TASK DIRECTIONS:
Look through the data below for the line with "Viewport: 677px width, 722px" and the line with "Task: Select the USA column header", then transcribe exactly from the first through the second, leaving out all pictures.

*** SOURCE MATERIAL Section Begins ***

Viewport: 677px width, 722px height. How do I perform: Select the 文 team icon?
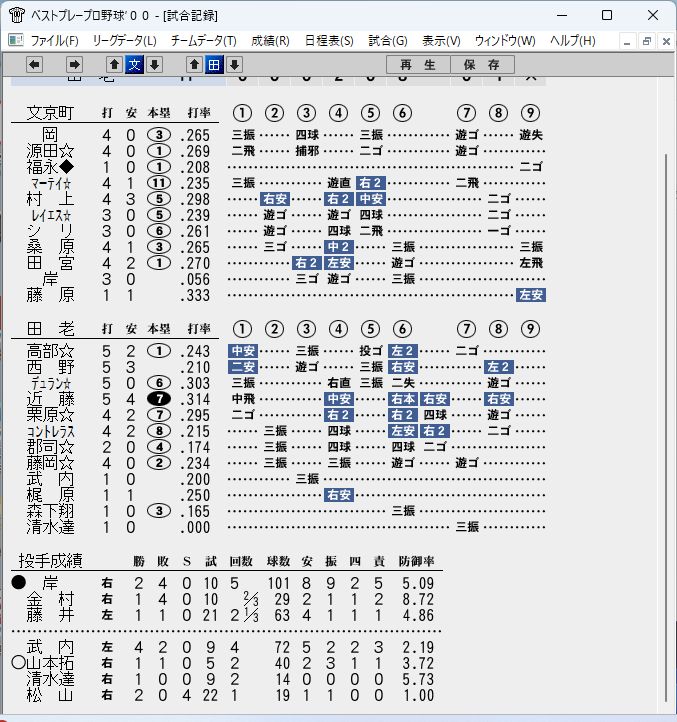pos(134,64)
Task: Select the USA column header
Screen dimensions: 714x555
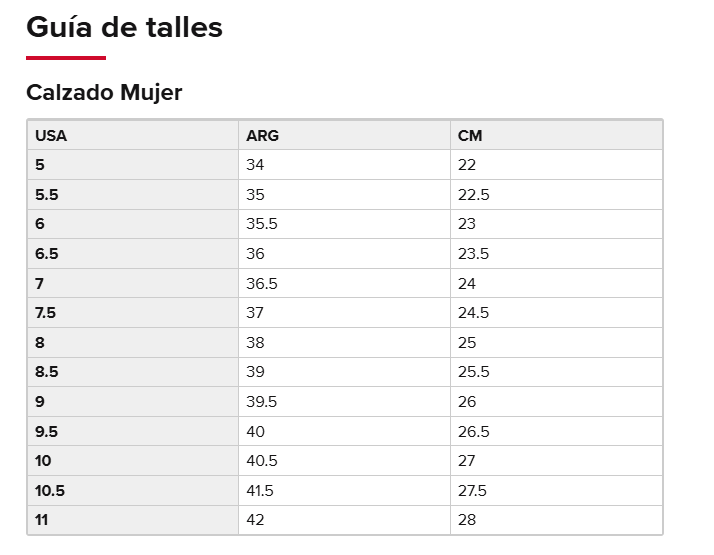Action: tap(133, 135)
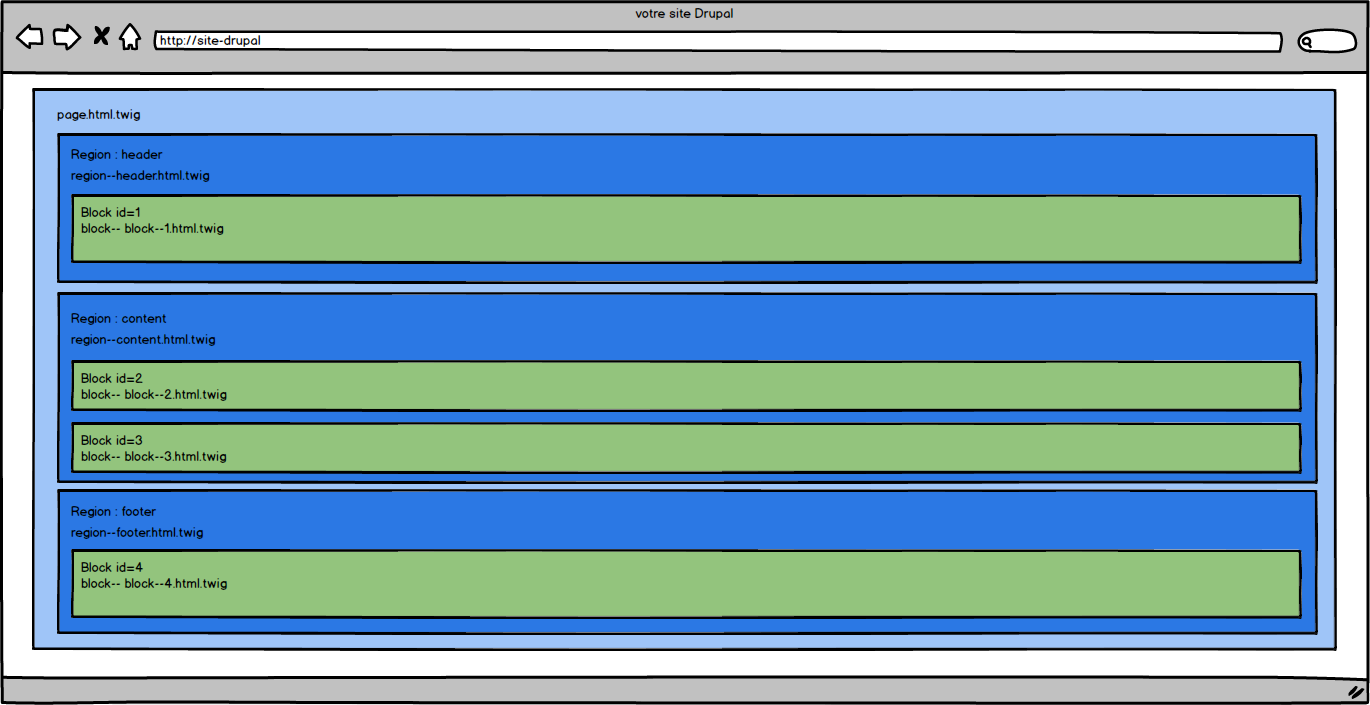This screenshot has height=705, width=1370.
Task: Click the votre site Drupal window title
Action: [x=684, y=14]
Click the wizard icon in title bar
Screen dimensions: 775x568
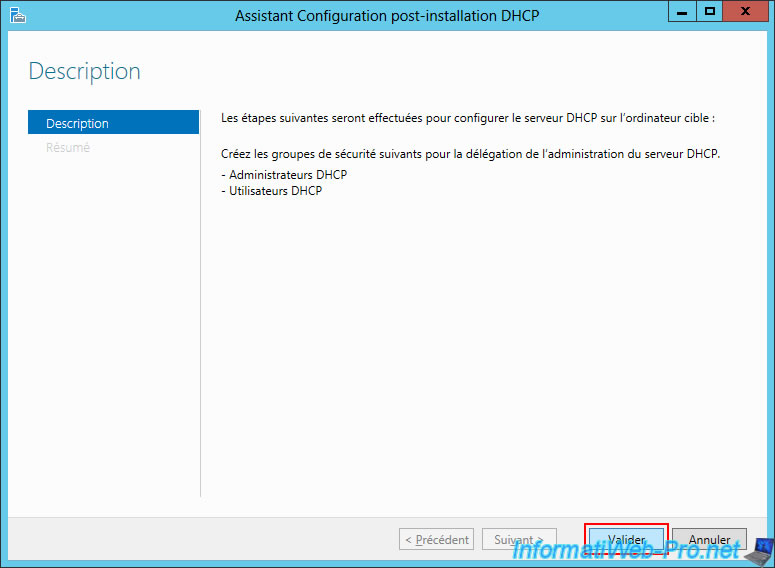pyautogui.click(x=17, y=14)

*** SOURCE MATERIAL Section Ends ***
*** SOURCE MATERIAL Section Begins ***

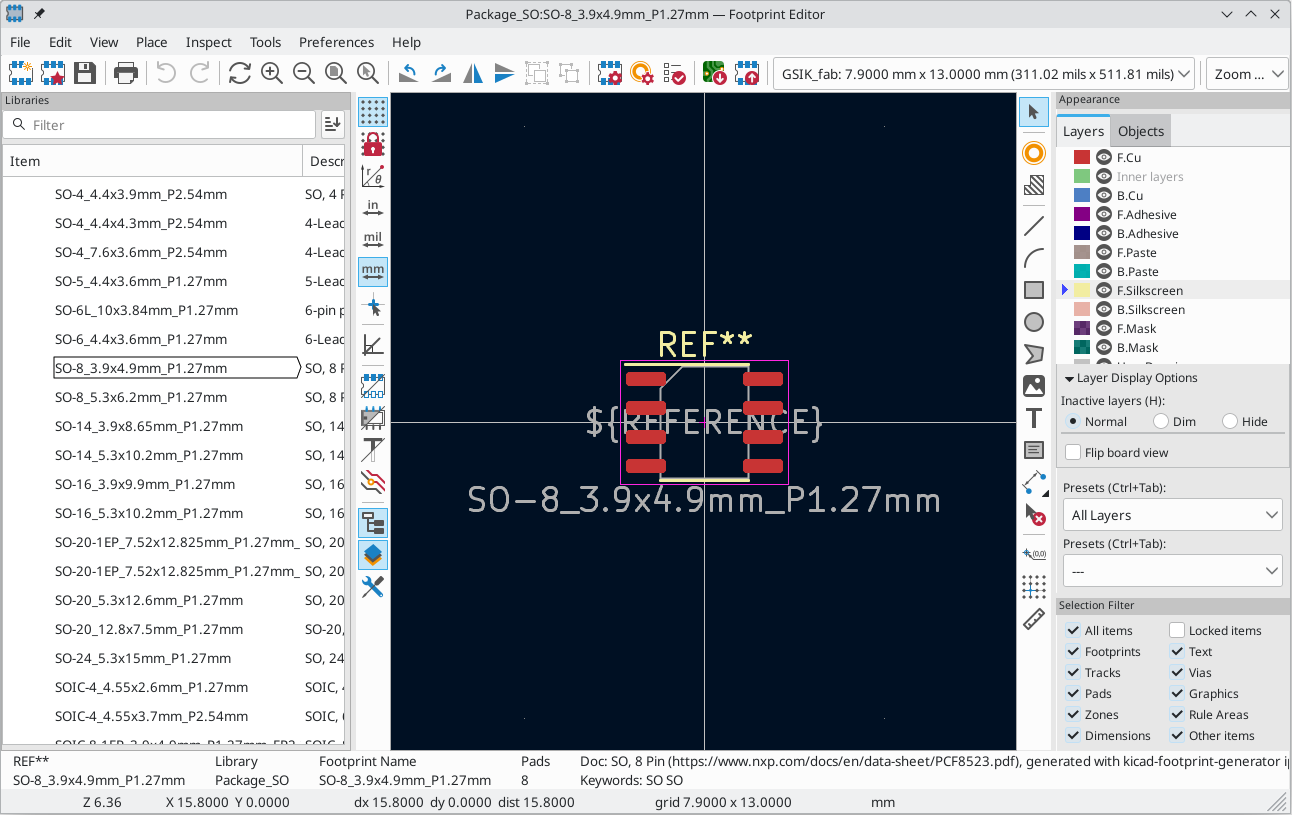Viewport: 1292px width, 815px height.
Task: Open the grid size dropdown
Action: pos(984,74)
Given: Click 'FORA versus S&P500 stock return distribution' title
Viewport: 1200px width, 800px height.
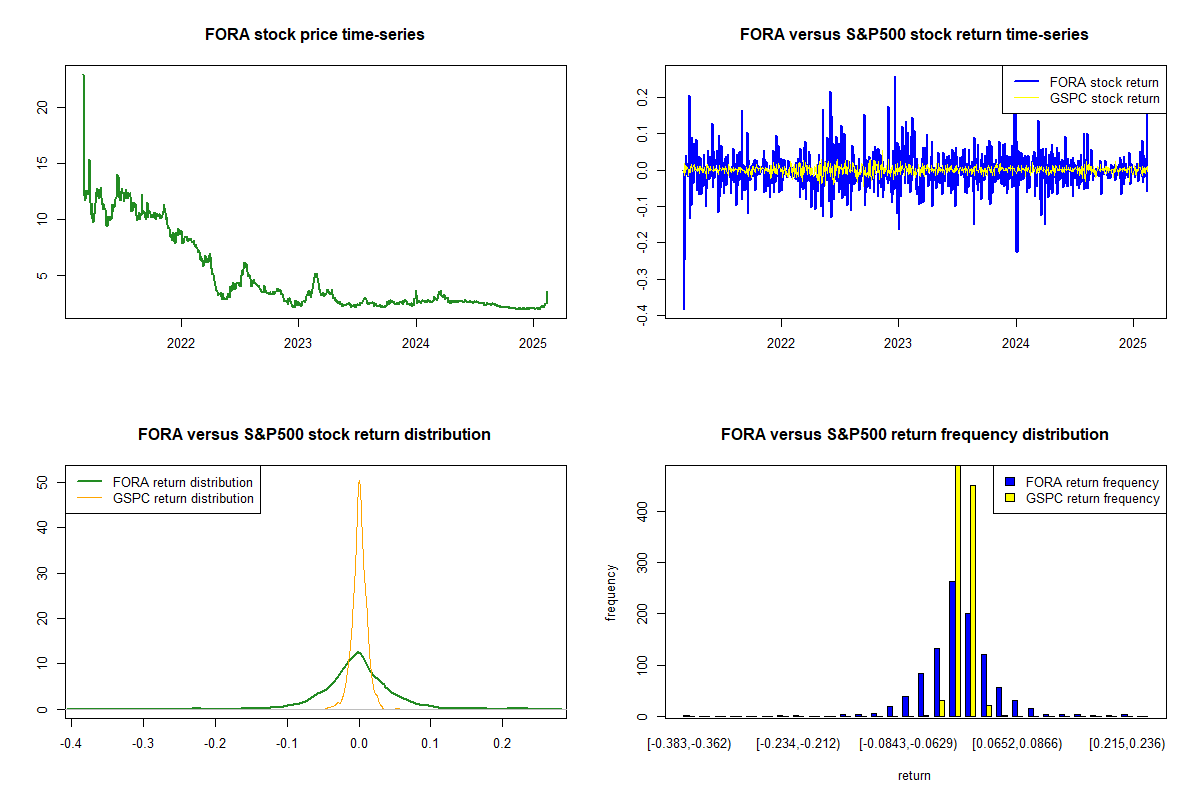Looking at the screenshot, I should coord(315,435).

*** SOURCE MATERIAL Section Ends ***
*** SOURCE MATERIAL Section Begins ***

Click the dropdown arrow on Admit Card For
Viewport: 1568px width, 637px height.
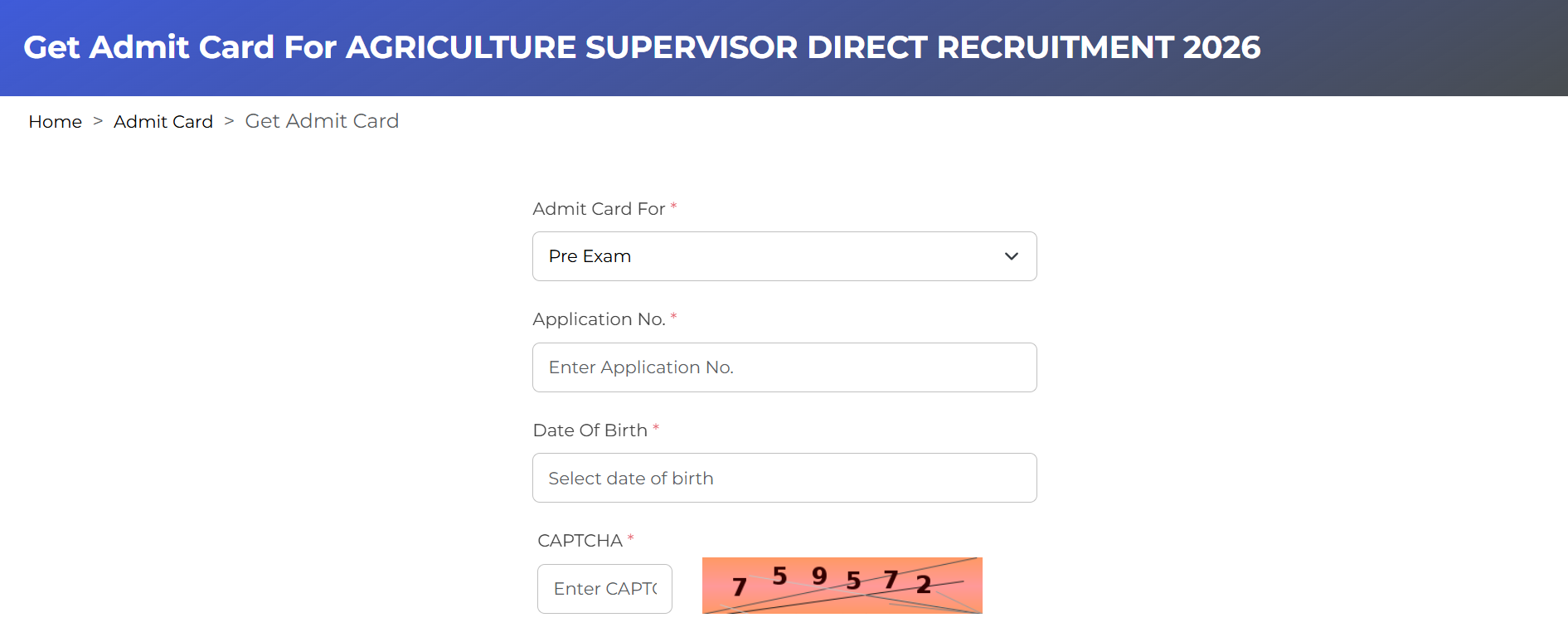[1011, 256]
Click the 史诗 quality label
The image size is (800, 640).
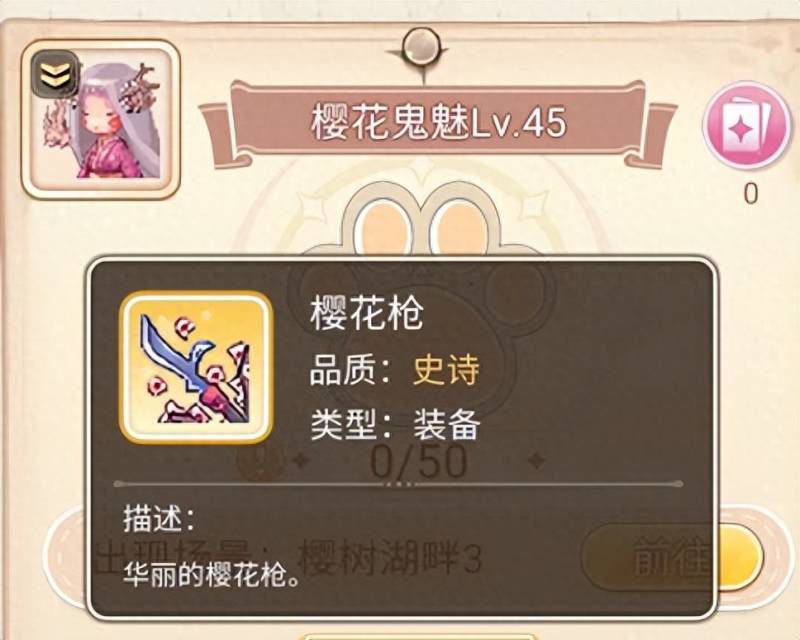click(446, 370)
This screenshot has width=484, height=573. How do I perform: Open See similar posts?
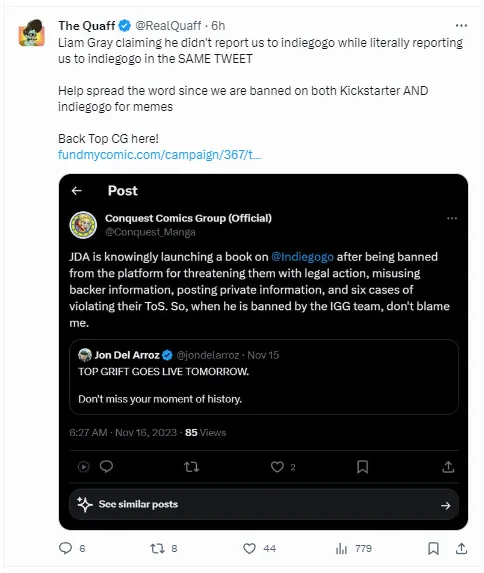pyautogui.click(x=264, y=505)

*** SOURCE MATERIAL Section Ends ***

ANSWER AREA:
Viewport: 677px width, 722px height. How do I perform: Select the 文 team icon?
pos(134,64)
Task: Select the USA column header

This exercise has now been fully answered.